───── Input data ─────
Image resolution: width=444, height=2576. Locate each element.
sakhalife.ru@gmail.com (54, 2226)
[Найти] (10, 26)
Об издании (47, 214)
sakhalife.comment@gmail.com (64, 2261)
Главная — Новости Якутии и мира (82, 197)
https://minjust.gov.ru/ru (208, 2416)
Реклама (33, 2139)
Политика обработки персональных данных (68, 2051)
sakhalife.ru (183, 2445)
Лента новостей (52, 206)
─────
**What to work on:** Reproduce, unchanged, the line containing "Главная — Новости Якутии и мира (82, 197)" and each line after it through the end of the listing above, and nothing else.

**Reply:**
Главная — Новости Якутии и мира (82, 197)
https://minjust.gov.ru/ru (208, 2416)
Реклама (33, 2139)
Политика обработки персональных данных (68, 2051)
sakhalife.ru (183, 2445)
Лента новостей (52, 206)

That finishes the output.